[RECORDS FOR THIS TASK]:
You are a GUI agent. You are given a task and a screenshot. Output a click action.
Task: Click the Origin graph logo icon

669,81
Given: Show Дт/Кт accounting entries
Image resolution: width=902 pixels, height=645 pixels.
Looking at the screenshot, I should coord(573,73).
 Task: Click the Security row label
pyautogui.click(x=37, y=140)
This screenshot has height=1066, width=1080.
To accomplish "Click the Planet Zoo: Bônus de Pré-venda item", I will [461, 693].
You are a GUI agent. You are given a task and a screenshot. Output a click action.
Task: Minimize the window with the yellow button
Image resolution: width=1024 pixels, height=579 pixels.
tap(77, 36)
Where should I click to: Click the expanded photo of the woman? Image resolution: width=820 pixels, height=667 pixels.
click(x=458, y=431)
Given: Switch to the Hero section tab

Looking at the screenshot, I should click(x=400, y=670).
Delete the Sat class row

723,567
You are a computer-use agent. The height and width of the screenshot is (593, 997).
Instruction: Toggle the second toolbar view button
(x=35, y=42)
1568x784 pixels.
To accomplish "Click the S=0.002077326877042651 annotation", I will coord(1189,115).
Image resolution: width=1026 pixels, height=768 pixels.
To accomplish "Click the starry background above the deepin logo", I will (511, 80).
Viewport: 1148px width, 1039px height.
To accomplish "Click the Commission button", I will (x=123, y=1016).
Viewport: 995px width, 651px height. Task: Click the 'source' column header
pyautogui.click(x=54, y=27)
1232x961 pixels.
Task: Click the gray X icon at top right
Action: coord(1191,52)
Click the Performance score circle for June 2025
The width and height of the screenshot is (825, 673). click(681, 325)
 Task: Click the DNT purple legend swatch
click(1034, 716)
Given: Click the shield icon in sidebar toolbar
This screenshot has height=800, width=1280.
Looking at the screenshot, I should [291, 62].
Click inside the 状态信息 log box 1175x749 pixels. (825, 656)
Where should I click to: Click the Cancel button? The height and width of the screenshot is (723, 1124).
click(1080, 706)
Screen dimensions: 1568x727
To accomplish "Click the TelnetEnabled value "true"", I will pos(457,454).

[PROBLEM DETAILS]: In the data above, start at the line that has "This screenshot has height=800, width=1280.", stop after the line that has "Click inside the", and print every line in between exactly as it stands.

[COMPLETED EXERCISE]:
This screenshot has height=800, width=1280.
Looking at the screenshot, I should [291, 62].
Click inside the 状态信息 log box 1175x749 pixels. (825, 656)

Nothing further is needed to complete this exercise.